Task instructions:
A) Please condense the paragraph of the Ebo Taylor article that begins "Born in Accra’s Gold Coast" into a short bulleted list, keeping its main facts.
B) Carry the Ebo Taylor article forward with new text that picks up after its final sentence.

Page excerpt:
>>>>>

Celebrated Ghanaian producer and musician Ebo Taylor has died aged 90
The highlife pioneer received multiple Lifetime Achievement awards for his contributions to Ghanaian music
Ebo Taylor, the pioneering highlife musician and record producer hailing from Ghana, has passed away at the age of 90.
The news was revealed via a post on Ebo’s official Instagram page on February 8, reading: “The world has lost a giant. A colossus of African music.”
“Ebo Taylor passed away yesterday, a day after the launch of Ebo Taylor Music Festival and exactly a month after his 90th birthday, leaving behind an unmatched artistry legacy,” the statement continued. “Your light will never fade.”
Born in Accra’s Gold Coast, Ebo Taylor had an early fascination with music, learning to play piano at the age of six and later the guitar, joining pioneering highlife bands The Stargazers and Broadway Dance Band in the 1950s.
After forming his own group, the Black Star Highlife Band, in the early '60s, Ebo travelled to London to collaborate with afrobeat legend Fela Kuti and later met and was influenced by the likes of the Beatles and the Rolling Stones.

<<<<<

Collected data:

>>>>>

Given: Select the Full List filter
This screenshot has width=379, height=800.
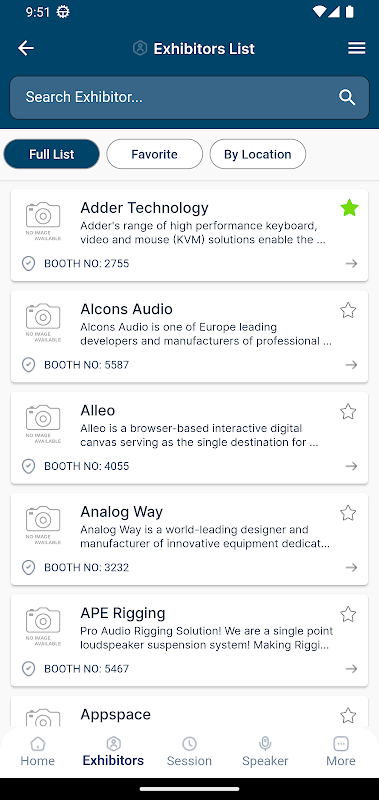Looking at the screenshot, I should (52, 154).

<<<<<

Expected outputs:
A)
- Born in Accra’s Gold Coast
- Learned piano at age six, later guitar
- In the 1950s, joined the pioneering highlife bands The Stargazers and Broadway Dance Band

B)
In the ‘70s, Ebo worked as an in-house guitarist and producer on multiple projects, and worked solo on his own work, which merged traditional Ghanaian music with jazz, funk, and the emerging sound of afrobeat.
Ebo received multiple Lifetime Achievement awards throughout his career in music, the first in 2014 at The Ghana Music Awards, and the second in 2019 at the Highlife Music Awards.
Speaking to the BBC’s Newsday programme, a Ghanaian presidential spokesperson said: "He will be remembered as one of our greatest musicians ever... as a man who strove to put Ghanaian music on the global map at a time when other genres of music were prominent.”
Read some more tributes below.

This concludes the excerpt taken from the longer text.